◆ Aufgabe A:
Prüfen Sie, ob die Aussagen (i), (ii) und (iii) mit dem bereitgestellten Text übereinstimmen: (i) Die Ehe der Beteiligten wurde 2010 geschlossen. (ii) Die Rechtsbeschwerde wurde auf Kosten der Antragstellerin zurückgewiesen. (iii) Aus der Ehe sind zwei Kinder hervorgegangen. Antworten Sie jeweils mit Ja oder Nein und zitieren Sie die entscheidenden Worte des Textes wörtlich.

◆ Bereitgestellter Text:
+---+

In der Berücksichtigung einer vom Unterhaltsschuldner getragenen Gesamtschuld bei der Bemessung des Kindesunterhalts kann regelmäßig keine anderweitige Bestimmung gesehen werden, die Ausgleichsansprüche zwischen den Ehegatten nach § 426 Abs. 1 Satz 1 BGB ausschließt (im Anschluss an Senatsurteile vom 26. September 2007 - XII ZR 90/05, FamRZ 2007, 1975 und vom 9. Januar 2008 - XII ZR 184/05, FamRZ 2008, 602).

Tenor

Die Rechtsbeschwerde gegen den Beschluss des 21. Zivilsenats - [X.] - des [X.] vom 17. Mai 2023 wird auf Kosten der Antragsgegnerin zurückgewiesen.

Von Rechts wegen

Gründe

I.

1

Die Beteiligten streiten über einen [X.] für von der Antragstellerin beglichene Darlehensraten für die Finanzierung des gemeinsamen Familienheims.

2

Aus der 2010 geschlossenen Ehe der Beteiligten sind drei 2012, 2015 und 2018 geborene Kinder hervorgegangen. Auf Grundlage eines Gerichtsbeschlusses aus dem [X.] ist die Antragstellerin als dem weiblichen Geschlecht zugehörig anzusehen. Die Ehe wurde durch seit 6. März 2021 rechtskräftigen Beschluss geschieden.

+---+

◆ Aufgabe B:
Aktualisieren Sie die Datensätze, beginnend mit ihrem Anfang und endend mit der Zeile, die „will tap(1276, 285).“ enthält, und geben Sie nur diese Zeilen wieder. Ersetzen Sie darin „Instruction“ durch „Command“ und lassen Sie alles Übrige unverändert.

+---+

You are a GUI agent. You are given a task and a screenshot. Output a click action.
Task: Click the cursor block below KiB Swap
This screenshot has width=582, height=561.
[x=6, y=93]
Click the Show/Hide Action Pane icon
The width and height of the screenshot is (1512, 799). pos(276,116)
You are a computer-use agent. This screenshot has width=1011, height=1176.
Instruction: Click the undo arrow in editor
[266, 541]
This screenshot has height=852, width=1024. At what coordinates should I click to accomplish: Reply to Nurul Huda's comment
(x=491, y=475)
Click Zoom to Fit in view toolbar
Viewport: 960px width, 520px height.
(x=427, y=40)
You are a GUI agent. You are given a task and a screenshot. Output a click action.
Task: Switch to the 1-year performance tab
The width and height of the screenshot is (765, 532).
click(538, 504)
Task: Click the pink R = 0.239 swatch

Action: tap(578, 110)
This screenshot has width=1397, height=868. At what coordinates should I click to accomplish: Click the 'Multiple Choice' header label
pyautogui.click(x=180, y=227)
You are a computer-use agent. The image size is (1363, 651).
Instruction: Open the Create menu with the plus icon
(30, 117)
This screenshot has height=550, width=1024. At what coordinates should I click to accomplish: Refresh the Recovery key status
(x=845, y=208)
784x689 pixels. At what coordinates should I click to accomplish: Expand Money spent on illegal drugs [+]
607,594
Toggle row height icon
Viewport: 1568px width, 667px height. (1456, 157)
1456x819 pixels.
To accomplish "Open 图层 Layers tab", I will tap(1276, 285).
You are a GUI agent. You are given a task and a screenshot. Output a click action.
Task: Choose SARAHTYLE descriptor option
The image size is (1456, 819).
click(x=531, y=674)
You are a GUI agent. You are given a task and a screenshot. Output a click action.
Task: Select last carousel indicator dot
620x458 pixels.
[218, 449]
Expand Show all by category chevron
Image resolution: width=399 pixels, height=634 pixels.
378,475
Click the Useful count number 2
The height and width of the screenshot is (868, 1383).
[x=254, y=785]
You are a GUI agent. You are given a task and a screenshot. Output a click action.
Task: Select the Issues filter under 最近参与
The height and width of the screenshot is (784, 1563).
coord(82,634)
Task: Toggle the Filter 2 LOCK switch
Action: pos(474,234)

+---+

◆ Schriftliche Antwort A:
(i) Ja: „Aus der 2010 geschlossenen Ehe der Beteiligten“
(ii) Nein: „wird auf Kosten der Antragsgegnerin zurückgewiesen“
(iii) Nein: „sind drei 2012, 2015 und 2018 geborene Kinder hervorgegangen“

◆ Schriftliche Antwort B:
You are a GUI agent. You are given a task and a screenshot. Output a click action.
Task: Click the cursor block below KiB Swap
This screenshot has width=582, height=561.
[x=6, y=93]
Click the Show/Hide Action Pane icon
The width and height of the screenshot is (1512, 799). pos(276,116)
You are a computer-use agent. This screenshot has width=1011, height=1176.
Command: Click the undo arrow in editor
[266, 541]
This screenshot has height=852, width=1024. At what coordinates should I click to accomplish: Reply to Nurul Huda's comment
(x=491, y=475)
Click Zoom to Fit in view toolbar
Viewport: 960px width, 520px height.
(x=427, y=40)
You are a GUI agent. You are given a task and a screenshot. Output a click action.
Task: Switch to the 1-year performance tab
The width and height of the screenshot is (765, 532).
click(538, 504)
Task: Click the pink R = 0.239 swatch

Action: tap(578, 110)
This screenshot has width=1397, height=868. At what coordinates should I click to accomplish: Click the 'Multiple Choice' header label
pyautogui.click(x=180, y=227)
You are a computer-use agent. The image size is (1363, 651).
Command: Open the Create menu with the plus icon
(30, 117)
This screenshot has height=550, width=1024. At what coordinates should I click to accomplish: Refresh the Recovery key status
(x=845, y=208)
784x689 pixels. At what coordinates should I click to accomplish: Expand Money spent on illegal drugs [+]
607,594
Toggle row height icon
Viewport: 1568px width, 667px height. (1456, 157)
1456x819 pixels.
To accomplish "Open 图层 Layers tab", I will tap(1276, 285).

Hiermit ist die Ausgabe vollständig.